ABOUT THIS TASK>
Using the data below, show every line where the word "agent" occurs.

DATA FOR THE TASK>
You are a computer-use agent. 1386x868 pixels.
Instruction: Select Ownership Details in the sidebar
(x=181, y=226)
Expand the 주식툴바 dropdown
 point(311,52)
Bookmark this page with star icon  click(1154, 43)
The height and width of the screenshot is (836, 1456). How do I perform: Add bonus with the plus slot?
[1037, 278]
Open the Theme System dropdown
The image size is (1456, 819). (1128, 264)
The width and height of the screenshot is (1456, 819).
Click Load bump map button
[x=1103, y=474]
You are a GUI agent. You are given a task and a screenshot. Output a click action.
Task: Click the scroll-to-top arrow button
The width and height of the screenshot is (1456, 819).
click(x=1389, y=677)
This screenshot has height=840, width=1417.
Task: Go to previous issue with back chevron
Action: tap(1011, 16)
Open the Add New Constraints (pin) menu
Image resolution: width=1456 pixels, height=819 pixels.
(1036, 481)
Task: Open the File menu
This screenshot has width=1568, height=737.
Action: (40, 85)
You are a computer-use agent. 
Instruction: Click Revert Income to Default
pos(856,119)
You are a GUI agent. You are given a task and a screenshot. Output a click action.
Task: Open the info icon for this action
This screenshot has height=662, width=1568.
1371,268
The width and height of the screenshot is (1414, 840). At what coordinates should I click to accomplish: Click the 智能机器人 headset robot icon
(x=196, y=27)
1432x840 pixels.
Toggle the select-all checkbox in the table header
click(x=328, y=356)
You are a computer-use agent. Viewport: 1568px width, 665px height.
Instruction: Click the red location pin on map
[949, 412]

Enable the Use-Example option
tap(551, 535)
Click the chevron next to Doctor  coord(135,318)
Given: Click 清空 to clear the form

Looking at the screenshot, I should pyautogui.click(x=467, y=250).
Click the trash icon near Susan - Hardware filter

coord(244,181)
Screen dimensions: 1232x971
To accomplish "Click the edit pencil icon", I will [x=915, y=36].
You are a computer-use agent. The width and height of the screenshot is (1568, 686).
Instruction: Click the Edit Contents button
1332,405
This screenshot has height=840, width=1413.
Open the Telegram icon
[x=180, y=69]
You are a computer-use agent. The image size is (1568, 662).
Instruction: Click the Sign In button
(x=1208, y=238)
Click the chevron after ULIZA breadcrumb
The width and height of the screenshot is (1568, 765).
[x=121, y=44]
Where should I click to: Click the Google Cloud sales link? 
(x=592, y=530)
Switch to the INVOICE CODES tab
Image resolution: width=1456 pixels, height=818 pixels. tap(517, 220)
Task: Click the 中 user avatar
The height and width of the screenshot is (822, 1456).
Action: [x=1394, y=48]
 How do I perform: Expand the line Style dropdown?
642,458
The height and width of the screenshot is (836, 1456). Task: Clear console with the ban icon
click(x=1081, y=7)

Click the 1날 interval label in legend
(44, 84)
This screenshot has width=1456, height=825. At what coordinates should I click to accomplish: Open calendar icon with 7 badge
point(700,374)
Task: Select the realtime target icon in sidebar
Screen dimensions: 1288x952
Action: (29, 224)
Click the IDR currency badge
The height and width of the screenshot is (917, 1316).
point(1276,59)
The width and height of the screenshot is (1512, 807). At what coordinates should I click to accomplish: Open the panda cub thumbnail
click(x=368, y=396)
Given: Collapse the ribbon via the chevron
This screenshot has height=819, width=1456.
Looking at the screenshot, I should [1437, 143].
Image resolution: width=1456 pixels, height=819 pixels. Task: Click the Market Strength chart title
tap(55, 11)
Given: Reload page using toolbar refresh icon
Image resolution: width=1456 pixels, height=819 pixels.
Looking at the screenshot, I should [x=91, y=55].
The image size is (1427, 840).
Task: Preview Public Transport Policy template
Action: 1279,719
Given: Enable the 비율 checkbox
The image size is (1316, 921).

RESULT FOR THIS EXERCISE>
You are a computer-use agent. 1386x868 pixels.
You are a GUI agent. You are given a task and a screenshot. Output a click action.
You are a computer-use agent. 
You are a GUI agent. You are given a task and a screenshot. Output a click action.
You are a computer-use agent. Viewport: 1568px width, 665px height.
You are a computer-use agent. The width and height of the screenshot is (1568, 686).
You are a computer-use agent. The image size is (1568, 662).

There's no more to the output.